Review: Lip Service is a very interesting book. The author draws you into the world of phone sex in a concept that I didn't expect. The conclusion of the story seems abrupt and could have used a bit more detail. However, it's an interesting story and is very enjoyable.

Rating: 4 stars
Summary: NOTE from the author - I've not written any reviews:
Review: The reviews that you see with my name on them were sent to me by honest to God real readers who asked me to post for them. This was done becuase these folk were not very savvy with the net and I have all their origninal notes and emails to me.

I wasn't aware that the posts would appear with my name on them as well as the readers. I'm sorry if it is misleading. And the only reason I've given the book four starts is that I couldn't submit this note without stars.

Rating: 4 stars
Summary: Interesting...
Review: What an interesting concept for a book. I picked this book up at a bargain price thinking it might be an interesting read and I'd get around to it when I had nothing else to read. I'm glad that I finally picked it up! It was such an intriguing tale of sex, lust, love, and maybe even crime. I could feel Julia's pain as she struggled to find the truth in her seemingly loveless marriage and her confusion of feelings with her best friend.
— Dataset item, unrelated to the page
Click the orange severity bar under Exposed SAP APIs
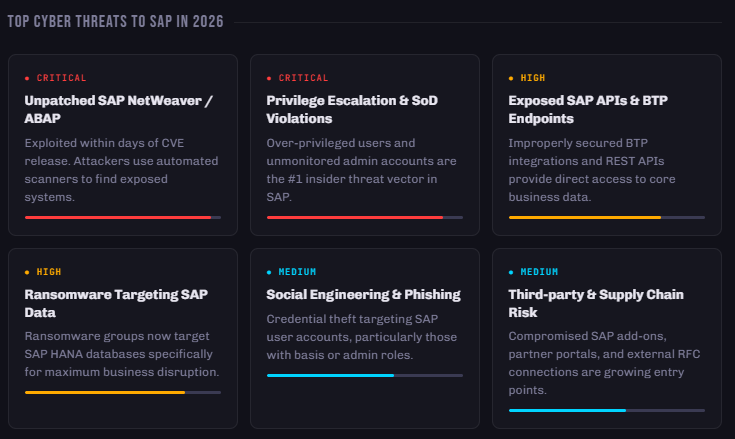 tap(607, 217)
I found the book to be very erotic, until the story got embroiled in a possible crime. It was a very strange feeling going from erotic to disgusting and/or criminal. Total paradox. I enjoyed the book and the plot was one that I had not previously encountered. I definitely found this book intriguing and was glad that I finally picked it up to read!

Rating: 1 stars
Summary: Dial 1-900-NOT-SO-HOT
Review: I was really disappointed in this self-published novel by M. J. Rose. Although it's regarded as an erotic novel, I found the use of sex in the story quite unimaginative. The sexuality itself pretty stereotypical, almost in caricature, and it really is not used in a creative way to advance the plot.
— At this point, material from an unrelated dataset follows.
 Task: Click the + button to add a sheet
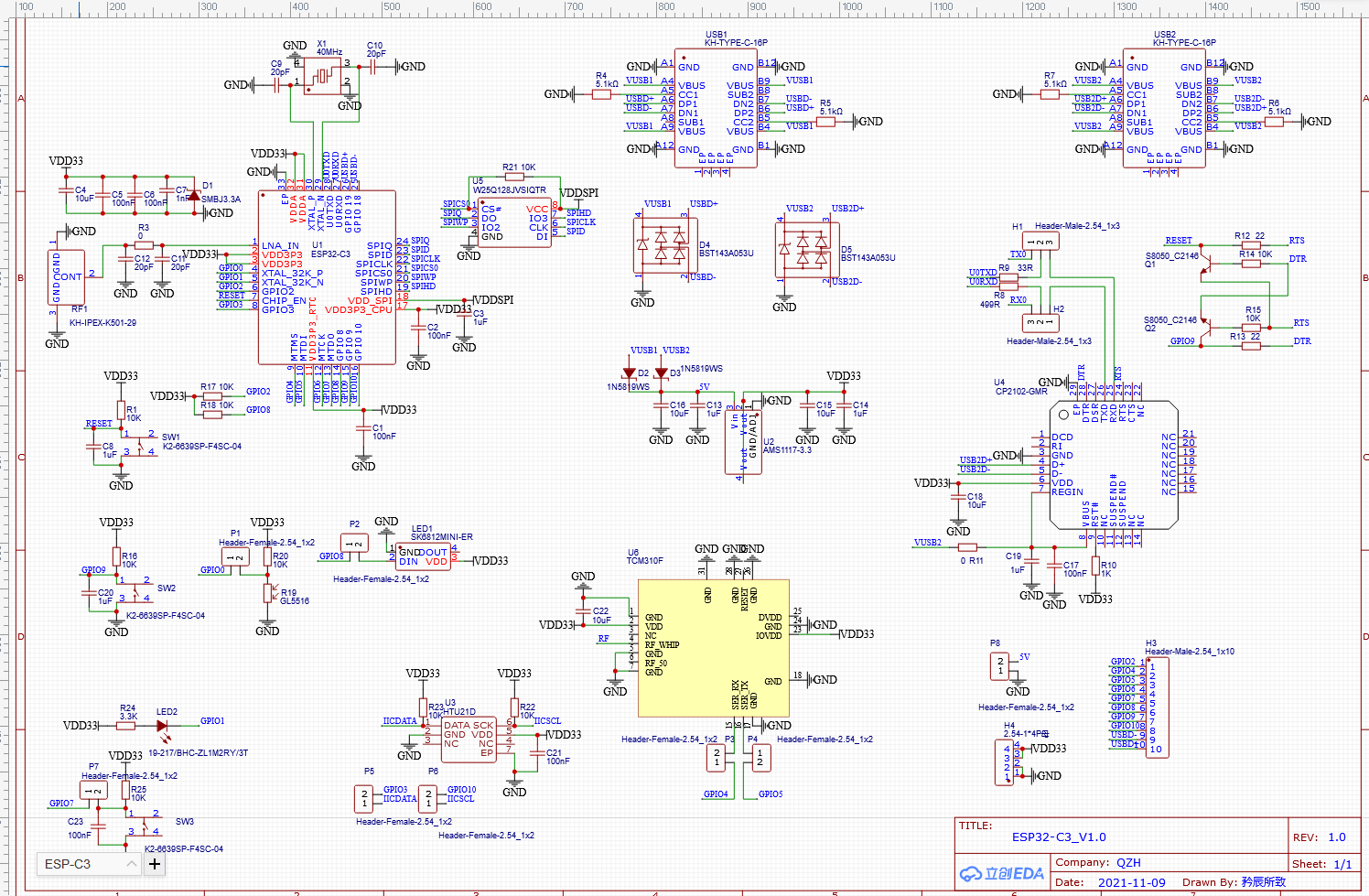click(x=154, y=863)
The characters in this story are drawn one-dimensional. This is quite ironic given that psychiatry/psychology plays a heavy role in the story (the protagonist (Julia) works in the sex clinic run by a psychiatrist). The characters are rendered no more complex than cartoon characters, rather than the richly complicated beings that psychiatry/psychology shows us all to be. The real drama in life is that within ourselves, and how our own complexity interacts with others' - not the simplistic relationships of narrow characters that Rose has written.

My guess is that the author tried to do too much in this novel and ended up short-circuiting her purposes. There are too many subplots for a short novel: Julia's journalistic project to write about the sex clinic, her concern about her loveless marriage, something fishy going on with her husband's business, Julia's ambiguous relationship with an old flame, and her stepson's relationship with his girlfriend. With all these subplots going on, it's no wonder the author couldn't sustain erotic tension as well.
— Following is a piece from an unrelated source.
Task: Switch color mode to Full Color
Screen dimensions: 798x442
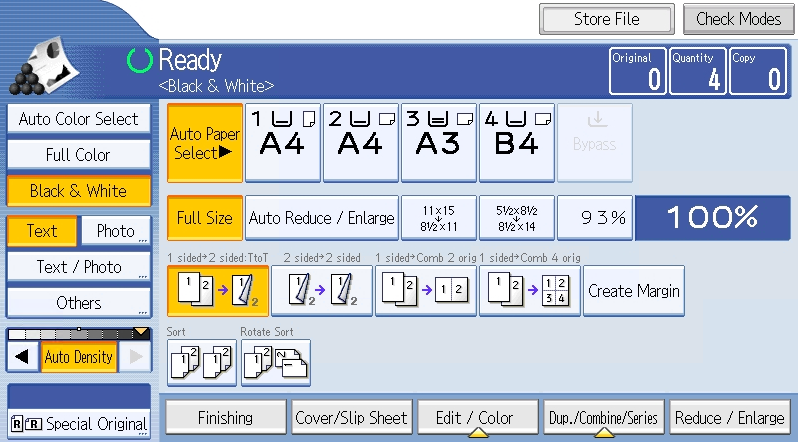Action: coord(78,155)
My own personal beef: I was severely disturbed by the ethical transgressions by proprietors of the sex clinic and the suggestion that Julia really could become a clinical paraprofessional with only a few hours training. Perhaps I should have suspended disbelief, but as a licensed counselor, I am quite bothered when the profession is portrayed as simplistic or unethical.

Rose lost a great chance at showing how Julia might discover her own sexuality while being caught up in the intrigue in the sex clinic...and show how her own sexuality played out in the various relationships in her life. She might also have tackled the thorny issue of whether "phone sex" really is sex...but no, in the end we are left with a rather thin story with neither substantial dramatic or erotic tension. Pity.